When the officers got out of their car, Green sped away and a short pursuit ensued. Green's car soon "became disabled" due to a broken axel and officers ordered him out of the car, the report summarizes. When Green did not exit the car, Ofc. Cade Moritz told him he would be tased.
Moritz then tased Green, who began pulling the barbs from the taser out of his body, "[indicating] an ineffective connection," Bird said in her report.
Moritz and two other officers, Ofc. Jacob Boekhoff and Ofc. Frankie Contreras, approached Green, who blocked officers using his foot, according to the report.
Green was still in his car when Moritz tased him a second time, but it wasn't until Boekhoff pulled on Green's foot that he fell out of the car.

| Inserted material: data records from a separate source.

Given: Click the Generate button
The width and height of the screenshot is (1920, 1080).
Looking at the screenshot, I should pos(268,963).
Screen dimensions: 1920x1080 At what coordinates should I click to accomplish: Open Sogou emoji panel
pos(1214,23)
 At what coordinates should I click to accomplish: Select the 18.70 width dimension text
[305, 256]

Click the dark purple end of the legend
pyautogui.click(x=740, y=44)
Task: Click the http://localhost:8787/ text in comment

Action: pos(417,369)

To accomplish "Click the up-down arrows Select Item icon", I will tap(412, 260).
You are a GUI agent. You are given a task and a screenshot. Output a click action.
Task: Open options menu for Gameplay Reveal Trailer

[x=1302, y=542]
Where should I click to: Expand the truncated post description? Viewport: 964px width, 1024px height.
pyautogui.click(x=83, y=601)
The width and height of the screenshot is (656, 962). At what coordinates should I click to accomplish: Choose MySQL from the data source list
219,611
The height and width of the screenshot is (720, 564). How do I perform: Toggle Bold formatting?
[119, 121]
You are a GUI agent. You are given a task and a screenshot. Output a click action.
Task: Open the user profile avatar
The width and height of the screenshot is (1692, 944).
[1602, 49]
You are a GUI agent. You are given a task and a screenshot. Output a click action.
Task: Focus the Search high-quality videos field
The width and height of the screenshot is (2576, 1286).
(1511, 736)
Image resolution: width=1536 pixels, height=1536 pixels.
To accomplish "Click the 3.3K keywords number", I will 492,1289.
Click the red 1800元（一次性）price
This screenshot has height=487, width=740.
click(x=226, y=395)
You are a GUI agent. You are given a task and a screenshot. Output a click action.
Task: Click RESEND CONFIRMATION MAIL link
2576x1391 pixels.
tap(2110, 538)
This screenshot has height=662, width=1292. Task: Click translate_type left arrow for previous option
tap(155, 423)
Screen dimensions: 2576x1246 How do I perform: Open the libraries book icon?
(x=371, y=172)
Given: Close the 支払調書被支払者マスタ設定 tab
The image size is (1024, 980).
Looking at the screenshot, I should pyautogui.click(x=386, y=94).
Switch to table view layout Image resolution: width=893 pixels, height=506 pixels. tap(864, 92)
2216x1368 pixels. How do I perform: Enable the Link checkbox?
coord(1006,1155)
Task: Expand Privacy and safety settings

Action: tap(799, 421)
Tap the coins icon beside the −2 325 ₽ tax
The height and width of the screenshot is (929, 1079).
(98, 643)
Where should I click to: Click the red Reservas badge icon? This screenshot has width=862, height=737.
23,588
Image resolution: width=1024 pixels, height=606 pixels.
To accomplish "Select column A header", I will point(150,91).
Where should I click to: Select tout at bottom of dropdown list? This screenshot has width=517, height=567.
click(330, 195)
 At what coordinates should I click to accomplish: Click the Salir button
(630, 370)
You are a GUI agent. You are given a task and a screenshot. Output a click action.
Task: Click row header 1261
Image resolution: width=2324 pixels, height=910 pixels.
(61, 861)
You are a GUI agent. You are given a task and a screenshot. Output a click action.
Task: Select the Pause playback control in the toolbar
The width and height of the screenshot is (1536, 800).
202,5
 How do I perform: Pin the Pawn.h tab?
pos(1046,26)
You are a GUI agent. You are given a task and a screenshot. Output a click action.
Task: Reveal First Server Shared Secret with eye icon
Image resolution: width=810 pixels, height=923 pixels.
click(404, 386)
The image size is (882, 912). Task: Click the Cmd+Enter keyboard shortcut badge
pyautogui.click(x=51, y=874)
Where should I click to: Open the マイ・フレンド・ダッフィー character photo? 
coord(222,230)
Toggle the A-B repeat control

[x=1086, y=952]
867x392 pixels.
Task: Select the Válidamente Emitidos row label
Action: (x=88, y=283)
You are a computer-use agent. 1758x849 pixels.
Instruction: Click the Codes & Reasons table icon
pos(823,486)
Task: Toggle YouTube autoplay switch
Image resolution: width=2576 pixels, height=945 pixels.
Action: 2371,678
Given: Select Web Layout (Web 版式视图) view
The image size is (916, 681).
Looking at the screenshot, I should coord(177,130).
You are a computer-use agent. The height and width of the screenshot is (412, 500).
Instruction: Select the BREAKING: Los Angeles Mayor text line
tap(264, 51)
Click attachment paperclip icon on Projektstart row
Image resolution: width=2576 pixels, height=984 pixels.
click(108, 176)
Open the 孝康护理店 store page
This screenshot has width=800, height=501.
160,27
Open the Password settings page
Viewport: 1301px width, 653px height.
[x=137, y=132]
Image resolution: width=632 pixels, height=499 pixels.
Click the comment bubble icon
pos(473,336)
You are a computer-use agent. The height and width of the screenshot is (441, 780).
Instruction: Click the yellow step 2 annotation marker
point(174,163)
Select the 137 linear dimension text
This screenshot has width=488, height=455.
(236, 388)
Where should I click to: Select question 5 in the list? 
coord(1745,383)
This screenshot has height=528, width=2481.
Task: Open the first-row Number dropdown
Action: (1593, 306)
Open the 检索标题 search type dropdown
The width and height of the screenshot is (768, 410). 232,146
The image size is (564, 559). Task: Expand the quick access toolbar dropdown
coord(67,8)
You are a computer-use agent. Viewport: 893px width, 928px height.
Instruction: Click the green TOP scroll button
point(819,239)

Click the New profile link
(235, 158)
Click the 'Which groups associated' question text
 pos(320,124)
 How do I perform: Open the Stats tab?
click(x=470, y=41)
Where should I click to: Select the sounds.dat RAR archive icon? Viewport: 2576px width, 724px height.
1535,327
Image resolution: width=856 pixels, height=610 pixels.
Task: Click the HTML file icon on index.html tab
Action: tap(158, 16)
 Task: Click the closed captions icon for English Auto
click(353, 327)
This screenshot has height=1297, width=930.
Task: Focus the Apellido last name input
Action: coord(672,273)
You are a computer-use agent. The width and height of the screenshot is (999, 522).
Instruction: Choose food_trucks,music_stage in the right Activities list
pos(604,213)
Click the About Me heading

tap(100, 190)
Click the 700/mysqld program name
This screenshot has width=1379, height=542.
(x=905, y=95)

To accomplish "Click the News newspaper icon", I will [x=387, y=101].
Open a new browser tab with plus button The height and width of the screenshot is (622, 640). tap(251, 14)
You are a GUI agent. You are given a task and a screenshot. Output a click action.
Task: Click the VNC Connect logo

Bird said Green "almost immediately" drew a gun from his waistband and began shooting at officers. Moritz was struck in the head, while Boekhoff was struck in the arm.
Boekhoff, Contreras and Capt. Chad Steffan returned fire, striking Green multiple times and kiling him.
"The officers reasonably believed that Green was a serious and immediate threat to their lives and that deadly force was required to stop the threat," Bird wrote in her report.
Bird's report largely mirrors that of Polk County Attorney Kimberly Graham, who issued her review of the shooting earlier this week.
Cunningham was indicted by a federal grand jury for her connection to the shooting. She is charged with possession of a firearm after admitting to methamphetamine use, along with aiding and abetting the possession and disposal of a firearm to Green, who was a convicted felon.